I had talked about the above picture back in February of this year on Simplistic Art and thought that it was amazing on a number of aspects - love, a war that I never understood, women's ability to look beyond what lies on the outside and the institution of marriage - all very powerful qualities that was succinctly captured in this very compelling photograph.
Well, I will be going to see this photo and more of this kind at the Jen Beckman gallery tomorrow and look forward to this very much - as much for appreciating the artist’s (Nina Berman) vision in capturing the brief sparks of some wasted lives as for the underlying hope in the pictures that seem to spring from the most direst of times...
From the review in the Times…
‘The bride, Renee Kline, 21, is dressed in a traditional white gown and holds a bouquet of scarlet flowers. The groom, Ty Ziegel, 24, a former Marine sergeant, wears his dress uniform, decorated with combat medals, including a Purple Heart. Her expression is unsmiling, maybe grave. His, as he looks toward her, is hard to read: his dead-white face is all but featureless, with no nose and no chin, as blank as a pullover mask.

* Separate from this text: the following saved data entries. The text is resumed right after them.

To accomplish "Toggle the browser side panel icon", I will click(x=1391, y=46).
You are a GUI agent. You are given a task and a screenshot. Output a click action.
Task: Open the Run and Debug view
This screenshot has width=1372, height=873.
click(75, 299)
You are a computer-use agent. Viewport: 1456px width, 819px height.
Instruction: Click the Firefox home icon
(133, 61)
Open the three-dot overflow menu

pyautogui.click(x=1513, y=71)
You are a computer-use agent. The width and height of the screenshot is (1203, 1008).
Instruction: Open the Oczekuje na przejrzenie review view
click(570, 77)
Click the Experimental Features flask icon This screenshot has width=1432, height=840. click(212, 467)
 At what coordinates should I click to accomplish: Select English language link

Two years earlier, while in Iraq as a Marine Corps reservist, Mr. Ziegel had been trapped in a burning truck after a suicide bomber’s attack. The heat melted the flesh from his face. At Brooke Army Medical Center in Texas he underwent 19 rounds of surgery. His shattered skull was replaced by a plastic dome, and a face was constructed more or less from scratch with salvaged tissue, holes left where his ears and nose had been.’